The Ninth Circuit didn’t accept any of this.  First, the Court pointed out that the phrasing of the statute properly allows for an entity to have more than one trade or business.  But, the Court noted, the Vapor Room provided other services at no cost to the individuals there.  The Court likened this to a bookstore that allowed individuals to sit in a relaxing area and provided coffee at no cost—in that case the sole trade or business of the entity would be selling books and the provision of coffee and seating served solely to support the book sales. 

It would be different, the Court noted, if the bookstore also contained a full service coffee shop where coffee and pastries were consumed in a café like setting and the items were not provided at cost, that bookstore would have more than one trade or business.  But that was not the case here.

The panel also rejected the taxpayer’s view that since state legal marijuana dispensaries did not exist when Congress passed §280E that it should only apply to street dealers.  The opinion notes:

That Congress might not have imagined what some states would do in future years has no bearing on our analysis.

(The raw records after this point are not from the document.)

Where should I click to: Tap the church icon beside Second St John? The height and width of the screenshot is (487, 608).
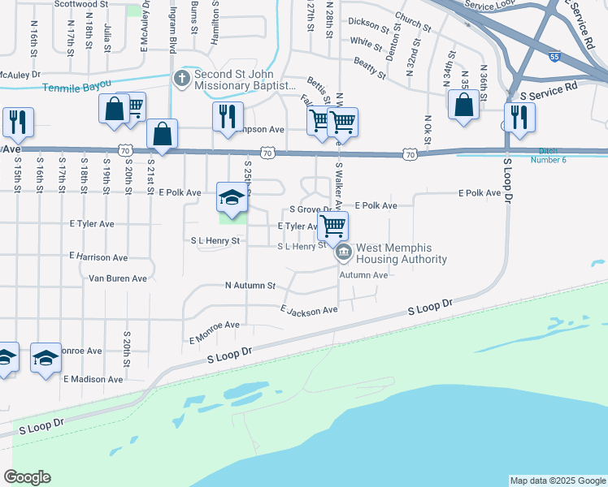(181, 79)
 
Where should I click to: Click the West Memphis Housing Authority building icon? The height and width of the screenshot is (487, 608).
(344, 253)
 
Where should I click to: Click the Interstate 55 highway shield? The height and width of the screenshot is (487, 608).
(554, 58)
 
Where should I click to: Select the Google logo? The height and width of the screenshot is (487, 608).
(27, 477)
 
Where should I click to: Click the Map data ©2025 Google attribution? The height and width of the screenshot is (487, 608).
(557, 481)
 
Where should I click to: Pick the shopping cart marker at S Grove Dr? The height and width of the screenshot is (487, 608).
(333, 226)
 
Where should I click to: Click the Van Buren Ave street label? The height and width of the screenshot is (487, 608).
(117, 278)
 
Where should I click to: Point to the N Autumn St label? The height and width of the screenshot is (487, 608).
(250, 286)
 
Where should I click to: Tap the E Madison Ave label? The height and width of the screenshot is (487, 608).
(93, 379)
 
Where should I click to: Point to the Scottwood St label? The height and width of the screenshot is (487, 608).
(80, 4)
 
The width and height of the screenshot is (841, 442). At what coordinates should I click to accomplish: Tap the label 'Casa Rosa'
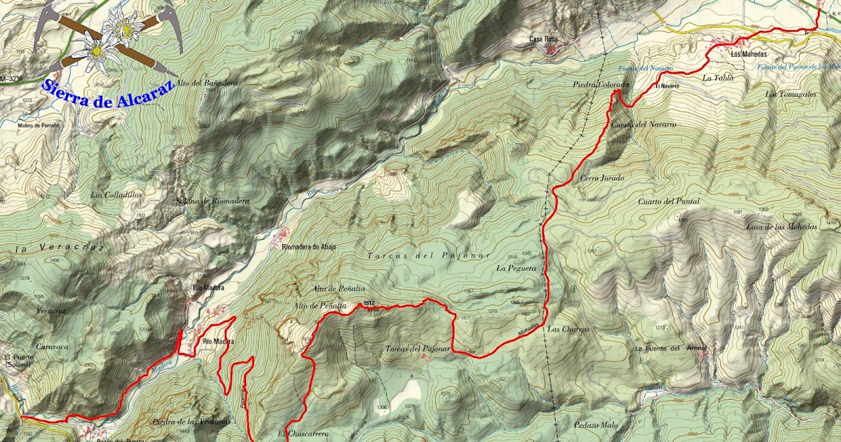544,39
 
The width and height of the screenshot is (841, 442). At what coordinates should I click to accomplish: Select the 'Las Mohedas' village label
746,53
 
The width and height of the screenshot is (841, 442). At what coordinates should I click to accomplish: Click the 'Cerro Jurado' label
601,178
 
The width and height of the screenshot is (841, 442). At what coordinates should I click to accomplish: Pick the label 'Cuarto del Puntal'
669,201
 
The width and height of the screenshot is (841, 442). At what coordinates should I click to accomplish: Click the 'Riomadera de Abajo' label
308,246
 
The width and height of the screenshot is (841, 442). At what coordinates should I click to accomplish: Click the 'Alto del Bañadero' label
207,83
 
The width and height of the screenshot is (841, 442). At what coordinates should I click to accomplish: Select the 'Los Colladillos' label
116,194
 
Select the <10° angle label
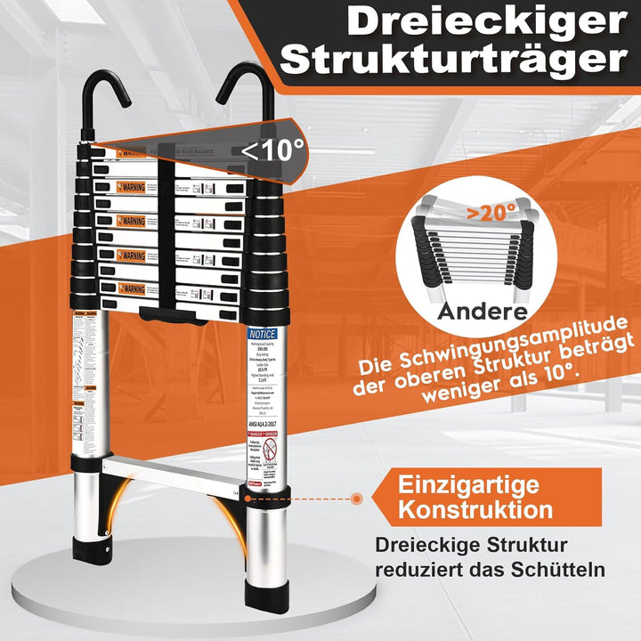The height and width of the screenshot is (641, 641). click(272, 150)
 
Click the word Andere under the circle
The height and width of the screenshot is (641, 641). click(481, 312)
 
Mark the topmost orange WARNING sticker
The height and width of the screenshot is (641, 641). click(130, 188)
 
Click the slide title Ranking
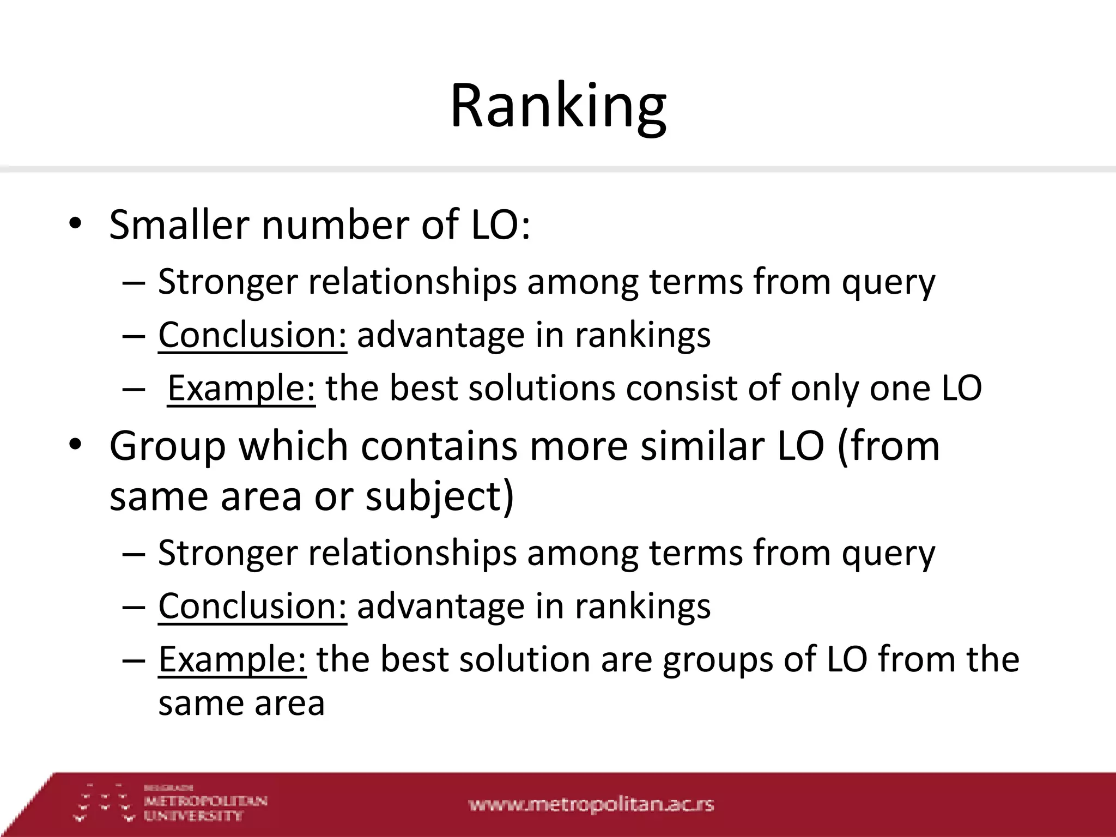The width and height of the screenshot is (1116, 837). coord(558,106)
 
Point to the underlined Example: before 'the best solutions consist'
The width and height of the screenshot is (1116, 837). coord(241,389)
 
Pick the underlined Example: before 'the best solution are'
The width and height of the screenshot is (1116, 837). coord(232,659)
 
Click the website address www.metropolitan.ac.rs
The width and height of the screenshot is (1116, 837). coord(591,804)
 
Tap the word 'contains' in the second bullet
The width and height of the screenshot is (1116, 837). coord(439,446)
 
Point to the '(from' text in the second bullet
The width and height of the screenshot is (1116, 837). coord(888,446)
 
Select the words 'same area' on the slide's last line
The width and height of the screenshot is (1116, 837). coord(241,703)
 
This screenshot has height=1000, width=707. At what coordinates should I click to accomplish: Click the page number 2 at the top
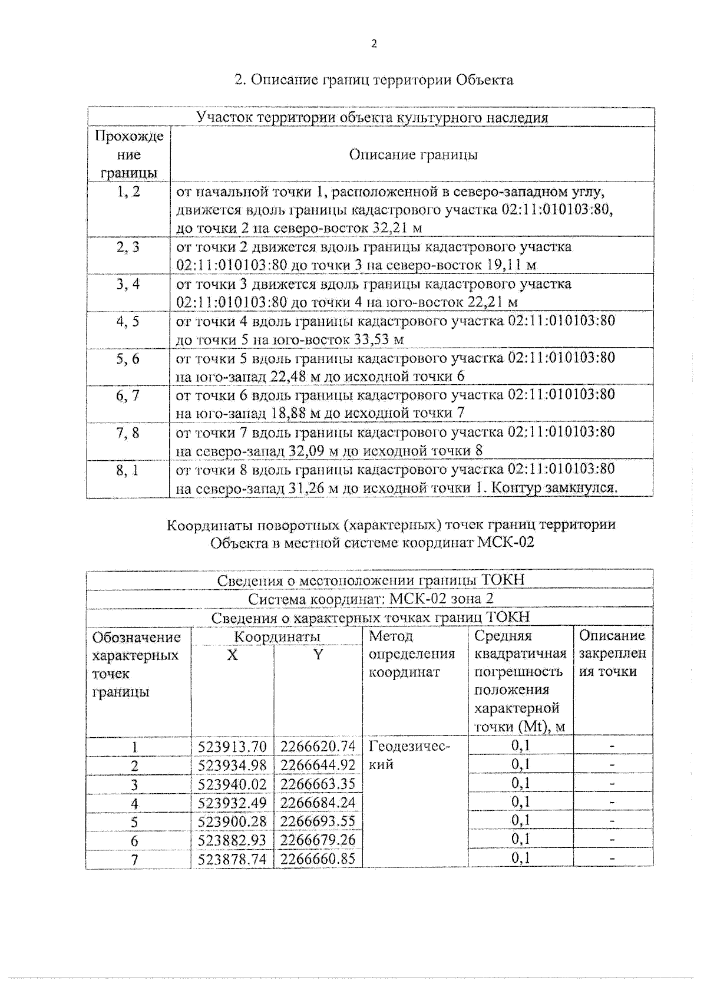point(374,44)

It is common for statutes to apply to new situations. And here, application of the statute is clear. See Chamber of Commerce of U.S. v. Whiting, 131 S. Ct. 1968, 1980 (2011) (stating that “Congress’s authoritative statement is the statutory text” (internal quotation marks omitted)). Application of the statute does not depend on the illegality of marijuana sales under state law; the only question Congress allows us to ask is whether marijuana is a controlled substance “prohibited by Federal law.” I.R.C. § 280E. If Congress now thinks that the policy embodied in § 280E is unwise as applied to medical marijuana sold in conformance with state law, it can change the statute. We may not.

But, the taxpayer argued, Congress had prohibited the use of funds to prevent states from implementing such laws.  Clearly that indicated that Congress did not intend for the law to apply to him and, in fact, the government was prohibited from doing so.

The Court disagreed, noting:

Finally, for three reasons, we are not persuaded by Petitioner’s argument that section 538 of the Consolidated and Further Continuing Appropriations Act, 2015, Pub. L. No. 113-235, 128 Stat. 2130, precludes the government from continuing to defend Petitioner’s appeal. First, statements by a later Congress do not inform us about the intent of a previous Congress. See Mackey v. Lanier Collection Agency & Serv., Inc., 486 U.S. 825, 840 (1988) (“The views of a subsequent Congress form a hazardous basis for inferring the intent of an earlier one.” (internal quotation marks and brackets omitted)). Second, a decision not to expend funds to enforce a particular statute says nothing about the meaning of that statute. “What one house of Congress thinks, in the 2010s, about enforcement priorities for the agency is entirely uninformative about the intent of Congress when it enacted a statute in [an earlier year].” Navarro v. Encino Motorcars, LLC, 780 F.3d 1267, 1277 n.5 (9th Cir. 2015). Third, section 538 does not apply. It provides that certain funds may not be used to prevent states, such as California, “from implementing their own State laws that authorize the use, distribution, possession, or cultivation of medical marijuana.” Pub. L. No. 113-235, § 538 (emphasis added). Here, the government is enforcing only a tax, which does not prevent people from using, distributing, possessing, or cultivating marijuana in California. Enforcing these laws might make it more costly to run a dispensary, but it does not change whether these activities are authorized in the state.